EXTRAIT CHOISI –
***

# ENREG EYETV SUR TV LCD VIA APPLE TV ??



## filoche (28 Mai 2009)

Bonjour,

J'ai un MBP sur lequel est branché un tuner TNT ELGATO (DTT DE LUXE), et je souhaiterais diffuser mes enregistrement sur mon téléviseur SONY HD KDL40W4500.

J'ai actuellement installé le soft d'elgato : eyeconnect, pour pouvoir le faire avec une PS3 qui vas bientôt quitter la maison !

Je recherche donc une autre solution et parmi celle ci je me demande si l'appel tv me permettrais de lire mes enregistrement tv réalisé avec mon tuner Elgato sur ma tv ??

Merci de votre aide,


----------



## pim (29 Mai 2009)

Avec l'Apple TV sauf bidouille avancée tout va passer par iTunes. Donc il suffit de convertir automatiquement les vidéos enregistrées en MPEG4 ou en H264 et de les synchroniser avec iTunes. EyeTV 3 s'occupe de tout cela automatiquement (cela nécessite une machine puissante, mais avec un clef Elgato Turbo HD264 c'est plus rapide).

***

LIGNES ENREGISTRÉES –
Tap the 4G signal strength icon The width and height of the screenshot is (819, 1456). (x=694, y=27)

***

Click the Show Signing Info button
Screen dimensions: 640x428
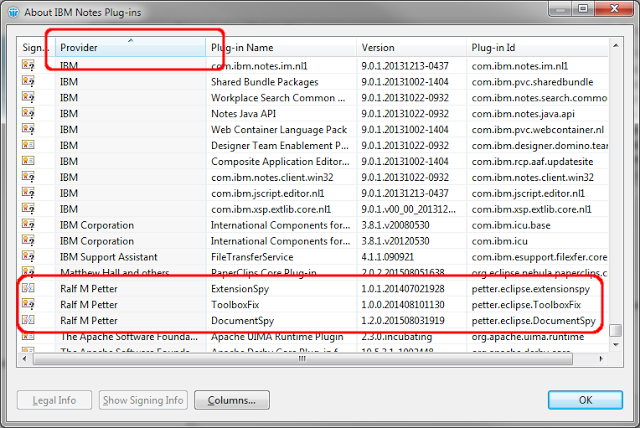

***

CONSIGNES À SUIVRE –
1. D'après l'extrait, par quel logiciel tout va-t-il passer avec l'Apple TV, sauf bidouille avancée ?
2. Recopiez fidèlement le passage de l'extrait qui commence à « ## pim (29 Mai » et se termine à « c'est plus rapide). ».

LES RÉPONSES –
1. Par iTunes.

2.
## pim (29 Mai 2009)

Avec l'Apple TV sauf bidouille avancée tout va passer par iTunes. Donc il suffit de convertir automatiquement les vidéos enregistrées en MPEG4 ou en H264 et de les synchroniser avec iTunes. EyeTV 3 s'occupe de tout cela automatiquement (cela nécessite une machine puissante, mais avec un clef Elgato Turbo HD264 c'est plus rapide).